Kandırılmış, bilmedikleri, okumadıkları, okusalar anlayamayacakları “dinle” onları aldatan, “dinle” halkı efsunlayanların uyuşturucusu altındaki emekçiler bizim doğal sesleniş alanımız değil mi? Hayır, değil. O sonraki iş. Bizim işimiz önce anlayanlara anlatmaktır. Aydınlanma, özgürlük, yurtseverlik, eşitlik diyoruz. Daha ne diyelim? Sosyalistlerin sosyalist olmaları doğaldır ve çok önemli bir sorun “sosyalistlerin bir bölümünün sosyalist olmamasıdır”. Tamam, sosyalistlerin “biz sosyalistiz” demesi henüz siyaset değildir. Ama “sosyalistlerin sosyalist olmaları” olmazsa olmazdır. Daha da ileri gidiyorum: Uzun süredir “sosyalist olmayan sosyalistler” envanterden çıkarılmalıdır. Geçmişin gölgeleri ve etiketler üzerinden bakmayı artık kabul etmemeliyiz.
“Kadınlar nasıl giyinmeli?” sorusunu soran bir ankete rastladım. Artık bilmem, doğru yanlış. Yüzde 32 eşit yurttaş gibi derken, yüzde 17 Benazir Butto tarzı -hafif bir tülbent örterek, saç görünüyor, yüzde 46 “türban”, gerisi burka diyormuş. Doğrudur, yanlıştır ama sosyolojik çalışmalarla ve seçim çalışmalarıyla örtüşüyor. Bizim işimiz önce yüzde 32’dir, sonra diğer yüzde 17’dir. Yüzde 46+ bizim en son derdimizdir. Tek boyut bu değildir ama bu boyut olmazsa olmaz boyuttur. Şimdi durup, İslam’ın donduğu dönemin dahi gerisine, mesela 1165 yılına dönüp seslenemeyiz. Sesimiz 12. Yüzyıl’da yankılanmaz. İşte bu yüzden de...
Sol CHP, sosyalistlerin doğal sesleniş alanıdır.
Çünkü bu, bizim halkımızdır. Bunlar kapatılmak, toplumsal hayattan sürülmek istenen kadınlardır bunlar Alevilerdir bunlar taşaronlaştırmaya karşı, taammüden iş cinayetlerine karşı, özlük haklarına saldırıya karşı, sömürüye karşı 2013 boyunca her yerde direnen emekçilerdir. Bunlar emperyalist uşağı, hırsız, katil çetelerin hedefindeki insanlardır.
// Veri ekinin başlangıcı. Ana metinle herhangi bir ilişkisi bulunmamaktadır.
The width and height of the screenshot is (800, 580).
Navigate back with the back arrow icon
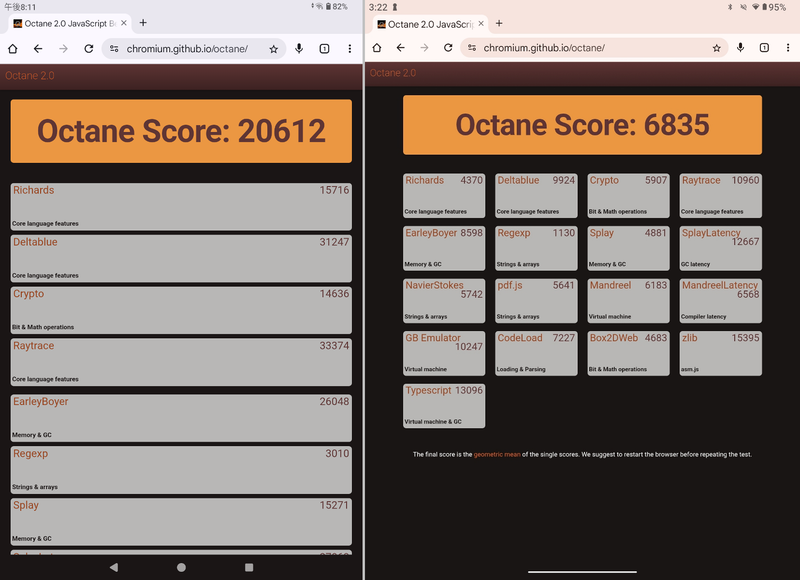click(x=38, y=47)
Bunlar Suriye’deki kanlı savaşın nasıl yürütüldüğünü bizzat görerek bilen, ABD’nin ve İsrail’in uluslararası paralı askerlerinin Suriye halkına nasıl saldırdığını bizzat yaşayan, ruh hastası şeriatçı katillerin kim olduklarını tanıyarak onlardan nefret eden, Hatay’ın, bölgenin halkıdır. Bunlar 200 yıllık mücadele sonunda insan olanlardır. Bunlar “CHP en büyük sol siyasi parti, muhalefet orada” diye düşünerek CHP’ye oy verenlerdir. Sosyalistler ne yapsınlar? Ancak insanlara hitap edebilirler. “Henüz insan olamayanlar” sonraki iş. Bu nedenle...
Sol CHP, sosyalistlerin doğal sesleniş alanıdır.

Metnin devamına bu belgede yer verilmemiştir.